Method and apparatus for doing program analysis

The invention provides a method and apparatus for doing program analysis. According to embodiments of the invention program analysis comprises assigning an alias to each equivalence class of possibly overlapping memory accesses as defined by an alias analysis of an intermediate language program; and defining a definition-use relationship between statements in each equivalence class wherein definition statements which belong to the equivalence class reference the alias associated with that class, and wherein use statements which belong to the equivalence class reference the alias associated with for that class. The invention also provides a program analysis algorithm which utilizes a dependence flow graph having the property that the edge cardinality is independent of the definition-use of structure the program being analyzed.

Skip to: Description  ·  Claims  · Patent History  ·  Patent History
Description
FIELD OF THE INVENTION

[0001] This invention relates to program analysis. In particular, it relates to program analysis in optimizing compilers.

BACKGROUND

[0002] Many program analysis problems involve propagating abstract values, which are compile-time approximations of the actual values computed by a program. A convenient structure for doing program analysis includes a dependence flow graph wherein nodes in the graph represents statements in the program and there is an edge from each statement that defines (writes) a storage location to a statement that uses (reads) the storage location. When there are many definitions and uses of a storage location, the number of edges in such a dependence flow graph becomes large relative to the number of nodes. This affects both the storage and time required to perform a program analysis using the graph.

BRIEF DESCRIPTION OF THE DRAWINGS

[0003] FIG. 1 shows a schematic drawing of an optimizing compiler in which embodiments of the invention may be practiced;

[0004] FIG. 2 shows a schematic drawing of a dependence flow graph constructed in accordance with one embodiment of the invention;

[0005] FIG. 3 shows a flowchart of a method for constructing a dependence flow graph according to one embodiment of the invention;

[0006] FIG. 4 shows an algorithm for doing a value propagation program analysis according to one embodiment of the invention; and

[0007] FIG. 5 shows a schematic drawing of hardware for performing program analysis in accordance with the invention.

DETAILED DESCRIPTION

[0008] FIG. 1 of the drawings shows an optimizing compiler 10 in which embodiments of the invention may be practiced.

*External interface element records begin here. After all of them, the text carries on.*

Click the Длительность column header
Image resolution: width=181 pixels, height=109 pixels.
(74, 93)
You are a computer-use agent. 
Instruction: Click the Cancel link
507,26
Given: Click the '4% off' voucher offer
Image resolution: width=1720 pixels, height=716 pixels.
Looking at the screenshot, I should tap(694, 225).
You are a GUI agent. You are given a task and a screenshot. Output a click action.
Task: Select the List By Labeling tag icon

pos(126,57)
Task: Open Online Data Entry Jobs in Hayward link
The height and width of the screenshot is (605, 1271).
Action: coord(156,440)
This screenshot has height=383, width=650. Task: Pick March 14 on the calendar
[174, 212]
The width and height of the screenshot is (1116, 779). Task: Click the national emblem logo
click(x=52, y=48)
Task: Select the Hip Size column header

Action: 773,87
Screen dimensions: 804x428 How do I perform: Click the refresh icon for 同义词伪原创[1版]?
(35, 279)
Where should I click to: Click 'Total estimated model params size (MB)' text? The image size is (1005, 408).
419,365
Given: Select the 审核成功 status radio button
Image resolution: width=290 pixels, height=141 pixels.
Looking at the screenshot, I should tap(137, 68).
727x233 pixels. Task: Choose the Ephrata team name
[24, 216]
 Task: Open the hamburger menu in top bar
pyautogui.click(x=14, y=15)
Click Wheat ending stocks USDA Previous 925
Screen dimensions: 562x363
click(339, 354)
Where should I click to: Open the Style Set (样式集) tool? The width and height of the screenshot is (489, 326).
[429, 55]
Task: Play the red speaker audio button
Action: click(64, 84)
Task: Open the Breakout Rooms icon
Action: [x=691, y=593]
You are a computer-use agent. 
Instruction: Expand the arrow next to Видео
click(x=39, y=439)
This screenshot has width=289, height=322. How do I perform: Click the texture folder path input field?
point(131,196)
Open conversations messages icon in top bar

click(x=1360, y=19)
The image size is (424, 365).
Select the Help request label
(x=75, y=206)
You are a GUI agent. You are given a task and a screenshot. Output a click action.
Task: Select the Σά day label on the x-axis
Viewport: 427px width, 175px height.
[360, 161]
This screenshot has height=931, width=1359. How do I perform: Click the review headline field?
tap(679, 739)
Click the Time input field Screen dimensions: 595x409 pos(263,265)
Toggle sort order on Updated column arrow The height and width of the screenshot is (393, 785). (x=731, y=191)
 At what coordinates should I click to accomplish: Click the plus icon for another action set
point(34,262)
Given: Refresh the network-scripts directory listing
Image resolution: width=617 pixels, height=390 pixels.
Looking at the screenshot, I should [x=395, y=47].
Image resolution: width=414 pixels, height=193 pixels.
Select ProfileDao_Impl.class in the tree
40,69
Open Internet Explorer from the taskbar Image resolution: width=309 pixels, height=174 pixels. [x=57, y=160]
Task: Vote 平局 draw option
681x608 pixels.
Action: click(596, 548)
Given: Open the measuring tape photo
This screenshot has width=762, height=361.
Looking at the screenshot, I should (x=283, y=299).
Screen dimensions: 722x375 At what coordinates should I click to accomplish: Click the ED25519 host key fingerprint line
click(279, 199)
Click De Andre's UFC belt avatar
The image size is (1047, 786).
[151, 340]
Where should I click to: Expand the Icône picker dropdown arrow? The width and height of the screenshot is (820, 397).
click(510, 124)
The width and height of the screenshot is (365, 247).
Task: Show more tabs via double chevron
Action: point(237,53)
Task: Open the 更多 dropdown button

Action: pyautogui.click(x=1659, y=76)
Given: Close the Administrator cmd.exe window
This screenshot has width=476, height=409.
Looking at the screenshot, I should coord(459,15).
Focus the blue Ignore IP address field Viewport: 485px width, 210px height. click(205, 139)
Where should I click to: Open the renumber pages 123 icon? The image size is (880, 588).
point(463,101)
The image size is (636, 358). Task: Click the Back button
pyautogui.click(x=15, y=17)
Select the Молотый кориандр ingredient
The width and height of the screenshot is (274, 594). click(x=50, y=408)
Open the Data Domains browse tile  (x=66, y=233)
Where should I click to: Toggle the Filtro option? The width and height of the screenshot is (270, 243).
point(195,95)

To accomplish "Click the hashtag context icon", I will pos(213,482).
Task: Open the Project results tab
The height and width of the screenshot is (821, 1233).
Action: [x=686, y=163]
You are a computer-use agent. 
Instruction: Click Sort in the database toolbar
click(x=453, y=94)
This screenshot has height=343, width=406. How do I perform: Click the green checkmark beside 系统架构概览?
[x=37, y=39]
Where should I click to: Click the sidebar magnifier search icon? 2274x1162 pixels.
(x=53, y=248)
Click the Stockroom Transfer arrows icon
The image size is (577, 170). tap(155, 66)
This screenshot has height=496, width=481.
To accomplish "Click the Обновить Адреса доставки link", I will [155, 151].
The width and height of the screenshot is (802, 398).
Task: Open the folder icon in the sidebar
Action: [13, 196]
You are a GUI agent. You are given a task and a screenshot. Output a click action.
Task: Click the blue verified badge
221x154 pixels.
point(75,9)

The optimizing compiler 10 includes a lexical analyzer 12 which takes a source program and breaks it up to meaningful units called tokens. A syntax analyzer 14 determines the structure of the program and of the individual statements therein by grouping the tokens into grammatical phrases which are then checked by a semantic analyzer 16 for semantic errors. The compiler 10 further includes an intermediate code generator 18 which generates an intermediate program representation of the source program in an intermediate language. A code optimizer 20 attempts to optimizer program representation. The final phase of the compiler 10 is carried out by a code generator 22 which generates target comprising machine or assembly code.

[0009] In determining what optimizations to make, the code optimizer 20 performs a value analysis of the intermediate language program. Examples of such analysis include constant propagation, range analysis of subscript values, and type inference in dynamically typed programs.

[0010] The present invention permits value analysis problems to be solved over large input programs without excessive time or space penalties. In particular, program analysis according to embodiments of the invention, includes constructing dependent flow graphs in which the number of edges in the dependence flow graph is linear in the number of nodes in the graph, i.e. there are a constant number of edges per node. Embodiments of the invention make use of an equivalence class based alias analysis of the intermediate language program to create dependence flow graphs which have the property that the edge cardinality is independent of the definition-use structure of the program being analyzed. An equivalence class is a class of overlapping memory accesses.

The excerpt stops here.